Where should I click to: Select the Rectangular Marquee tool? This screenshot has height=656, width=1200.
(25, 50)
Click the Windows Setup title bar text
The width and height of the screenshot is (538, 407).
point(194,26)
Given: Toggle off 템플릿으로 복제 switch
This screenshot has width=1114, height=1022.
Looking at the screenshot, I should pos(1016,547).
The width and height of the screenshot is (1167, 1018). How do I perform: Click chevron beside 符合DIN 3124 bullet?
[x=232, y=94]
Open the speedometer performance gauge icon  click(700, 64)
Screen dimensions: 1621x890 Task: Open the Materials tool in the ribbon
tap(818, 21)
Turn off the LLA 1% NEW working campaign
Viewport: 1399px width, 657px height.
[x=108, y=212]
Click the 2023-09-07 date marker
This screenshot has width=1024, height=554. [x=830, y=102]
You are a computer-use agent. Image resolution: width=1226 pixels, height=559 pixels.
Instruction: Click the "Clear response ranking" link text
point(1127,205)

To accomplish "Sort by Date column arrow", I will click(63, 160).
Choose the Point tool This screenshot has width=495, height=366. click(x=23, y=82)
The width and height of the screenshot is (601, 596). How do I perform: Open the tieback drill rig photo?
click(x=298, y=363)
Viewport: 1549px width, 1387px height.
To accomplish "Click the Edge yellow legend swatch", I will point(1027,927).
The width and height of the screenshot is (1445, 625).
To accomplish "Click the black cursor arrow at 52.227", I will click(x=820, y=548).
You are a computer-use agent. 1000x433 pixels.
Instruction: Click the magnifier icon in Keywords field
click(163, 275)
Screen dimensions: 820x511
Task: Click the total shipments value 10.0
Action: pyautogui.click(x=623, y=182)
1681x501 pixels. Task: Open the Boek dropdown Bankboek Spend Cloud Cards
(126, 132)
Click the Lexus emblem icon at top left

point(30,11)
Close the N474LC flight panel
------------------------------------
# Work to complete:
Repeat each record word for word.

# Task result:
Where should I click to: Select the Rectangular Marquee tool? This screenshot has height=656, width=1200.
(25, 50)
Click the Windows Setup title bar text
The width and height of the screenshot is (538, 407).
point(194,26)
Given: Toggle off 템플릿으로 복제 switch
This screenshot has width=1114, height=1022.
Looking at the screenshot, I should pos(1016,547).
The width and height of the screenshot is (1167, 1018). How do I perform: Click chevron beside 符合DIN 3124 bullet?
[x=232, y=94]
Open the speedometer performance gauge icon  click(700, 64)
Screen dimensions: 1621x890 Task: Open the Materials tool in the ribbon
tap(818, 21)
Turn off the LLA 1% NEW working campaign
Viewport: 1399px width, 657px height.
[x=108, y=212]
Click the 2023-09-07 date marker
This screenshot has width=1024, height=554. [x=830, y=102]
You are a computer-use agent. Image resolution: width=1226 pixels, height=559 pixels.
Instruction: Click the "Clear response ranking" link text
point(1127,205)

To accomplish "Sort by Date column arrow", I will click(63, 160).
Choose the Point tool This screenshot has width=495, height=366. click(x=23, y=82)
The width and height of the screenshot is (601, 596). How do I perform: Open the tieback drill rig photo?
click(x=298, y=363)
Viewport: 1549px width, 1387px height.
To accomplish "Click the Edge yellow legend swatch", I will point(1027,927).
The width and height of the screenshot is (1445, 625).
To accomplish "Click the black cursor arrow at 52.227", I will click(x=820, y=548).
You are a computer-use agent. 1000x433 pixels.
Instruction: Click the magnifier icon in Keywords field
click(163, 275)
Screen dimensions: 820x511
Task: Click the total shipments value 10.0
Action: pyautogui.click(x=623, y=182)
1681x501 pixels. Task: Open the Boek dropdown Bankboek Spend Cloud Cards
(126, 132)
Click the Lexus emblem icon at top left

point(30,11)
Close the N474LC flight panel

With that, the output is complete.